→ **Instruction**: Copy the records from their first line through the line containing "pos(77,214)", requests included, and raise every click coordinate in the answers by 54.

→ **Records**:
"""
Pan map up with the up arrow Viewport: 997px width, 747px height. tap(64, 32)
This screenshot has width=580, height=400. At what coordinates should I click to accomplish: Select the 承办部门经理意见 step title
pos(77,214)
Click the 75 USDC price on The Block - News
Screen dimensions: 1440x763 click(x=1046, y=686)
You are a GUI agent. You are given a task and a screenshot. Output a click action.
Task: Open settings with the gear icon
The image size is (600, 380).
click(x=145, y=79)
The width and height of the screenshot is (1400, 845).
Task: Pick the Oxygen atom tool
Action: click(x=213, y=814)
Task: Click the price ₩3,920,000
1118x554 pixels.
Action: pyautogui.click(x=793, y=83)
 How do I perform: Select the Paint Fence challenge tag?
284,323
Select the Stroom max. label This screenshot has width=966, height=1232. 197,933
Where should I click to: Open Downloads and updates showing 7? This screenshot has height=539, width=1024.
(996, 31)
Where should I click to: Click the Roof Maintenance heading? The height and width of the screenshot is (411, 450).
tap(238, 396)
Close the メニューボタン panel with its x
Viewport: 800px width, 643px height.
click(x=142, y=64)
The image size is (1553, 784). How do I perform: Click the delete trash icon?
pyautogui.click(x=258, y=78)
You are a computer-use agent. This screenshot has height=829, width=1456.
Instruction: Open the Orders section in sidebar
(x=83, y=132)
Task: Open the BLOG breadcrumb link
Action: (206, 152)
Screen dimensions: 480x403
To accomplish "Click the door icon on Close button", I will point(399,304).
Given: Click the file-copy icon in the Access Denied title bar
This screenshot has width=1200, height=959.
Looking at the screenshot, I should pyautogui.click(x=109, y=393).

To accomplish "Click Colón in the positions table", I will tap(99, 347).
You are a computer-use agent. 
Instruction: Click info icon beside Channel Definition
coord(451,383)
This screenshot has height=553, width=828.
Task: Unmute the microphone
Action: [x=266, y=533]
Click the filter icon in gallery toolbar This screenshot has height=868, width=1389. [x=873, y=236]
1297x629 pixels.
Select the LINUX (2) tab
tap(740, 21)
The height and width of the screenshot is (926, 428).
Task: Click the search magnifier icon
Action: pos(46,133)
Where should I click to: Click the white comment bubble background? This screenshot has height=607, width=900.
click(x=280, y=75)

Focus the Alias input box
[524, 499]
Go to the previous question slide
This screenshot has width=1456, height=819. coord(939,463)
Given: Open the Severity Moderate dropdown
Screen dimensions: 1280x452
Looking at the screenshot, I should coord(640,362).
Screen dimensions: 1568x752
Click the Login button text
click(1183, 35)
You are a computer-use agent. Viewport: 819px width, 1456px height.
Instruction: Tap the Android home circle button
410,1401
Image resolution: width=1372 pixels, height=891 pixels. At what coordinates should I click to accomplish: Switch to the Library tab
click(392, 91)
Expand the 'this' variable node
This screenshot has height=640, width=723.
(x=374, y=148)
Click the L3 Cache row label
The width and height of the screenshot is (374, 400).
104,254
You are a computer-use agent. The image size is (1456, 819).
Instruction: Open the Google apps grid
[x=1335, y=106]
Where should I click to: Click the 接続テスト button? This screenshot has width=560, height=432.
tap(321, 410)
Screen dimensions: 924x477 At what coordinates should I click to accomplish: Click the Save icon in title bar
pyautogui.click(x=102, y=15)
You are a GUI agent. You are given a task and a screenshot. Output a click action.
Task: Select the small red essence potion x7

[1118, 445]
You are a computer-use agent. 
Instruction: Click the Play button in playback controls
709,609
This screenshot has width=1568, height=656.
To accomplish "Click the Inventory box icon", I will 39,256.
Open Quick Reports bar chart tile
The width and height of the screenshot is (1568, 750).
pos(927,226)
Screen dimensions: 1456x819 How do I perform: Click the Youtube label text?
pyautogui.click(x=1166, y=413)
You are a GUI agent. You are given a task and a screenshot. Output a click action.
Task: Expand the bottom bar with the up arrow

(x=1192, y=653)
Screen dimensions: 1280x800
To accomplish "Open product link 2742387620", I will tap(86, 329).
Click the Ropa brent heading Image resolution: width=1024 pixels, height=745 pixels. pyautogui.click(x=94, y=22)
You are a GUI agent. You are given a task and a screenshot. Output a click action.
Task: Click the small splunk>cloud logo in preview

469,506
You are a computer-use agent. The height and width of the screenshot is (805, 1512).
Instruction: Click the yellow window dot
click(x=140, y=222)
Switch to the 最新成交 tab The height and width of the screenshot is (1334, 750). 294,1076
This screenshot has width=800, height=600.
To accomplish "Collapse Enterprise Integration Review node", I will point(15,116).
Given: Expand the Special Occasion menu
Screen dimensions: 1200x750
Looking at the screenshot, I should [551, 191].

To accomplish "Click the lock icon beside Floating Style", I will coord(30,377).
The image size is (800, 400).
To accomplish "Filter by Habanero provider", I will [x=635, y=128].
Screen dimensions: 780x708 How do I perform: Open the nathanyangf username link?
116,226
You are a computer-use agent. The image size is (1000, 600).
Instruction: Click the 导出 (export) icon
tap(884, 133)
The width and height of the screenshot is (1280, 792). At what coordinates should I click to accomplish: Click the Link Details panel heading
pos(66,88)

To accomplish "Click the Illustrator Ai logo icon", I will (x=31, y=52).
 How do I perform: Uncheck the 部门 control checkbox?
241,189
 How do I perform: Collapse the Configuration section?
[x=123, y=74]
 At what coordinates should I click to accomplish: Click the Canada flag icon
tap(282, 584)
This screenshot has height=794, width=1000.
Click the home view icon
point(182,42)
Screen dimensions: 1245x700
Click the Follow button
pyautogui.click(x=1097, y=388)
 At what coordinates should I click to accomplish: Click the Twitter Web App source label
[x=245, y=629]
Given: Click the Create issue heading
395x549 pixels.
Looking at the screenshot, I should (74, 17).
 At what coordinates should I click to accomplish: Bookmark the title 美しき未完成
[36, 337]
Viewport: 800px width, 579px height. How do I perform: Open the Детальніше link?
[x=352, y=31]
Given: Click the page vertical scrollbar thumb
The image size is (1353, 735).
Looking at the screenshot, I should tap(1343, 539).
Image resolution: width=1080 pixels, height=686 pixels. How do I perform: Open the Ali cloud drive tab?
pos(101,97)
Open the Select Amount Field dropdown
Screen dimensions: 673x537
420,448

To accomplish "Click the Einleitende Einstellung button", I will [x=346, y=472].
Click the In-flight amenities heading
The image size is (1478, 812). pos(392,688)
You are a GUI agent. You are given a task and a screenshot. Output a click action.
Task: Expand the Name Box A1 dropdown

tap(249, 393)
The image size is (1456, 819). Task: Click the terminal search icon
"""
→ **The answer**:
Pan map up with the up arrow Viewport: 997px width, 747px height. tap(118, 86)
This screenshot has width=580, height=400. At what coordinates should I click to accomplish: Select the 承办部门经理意见 step title
pos(131,268)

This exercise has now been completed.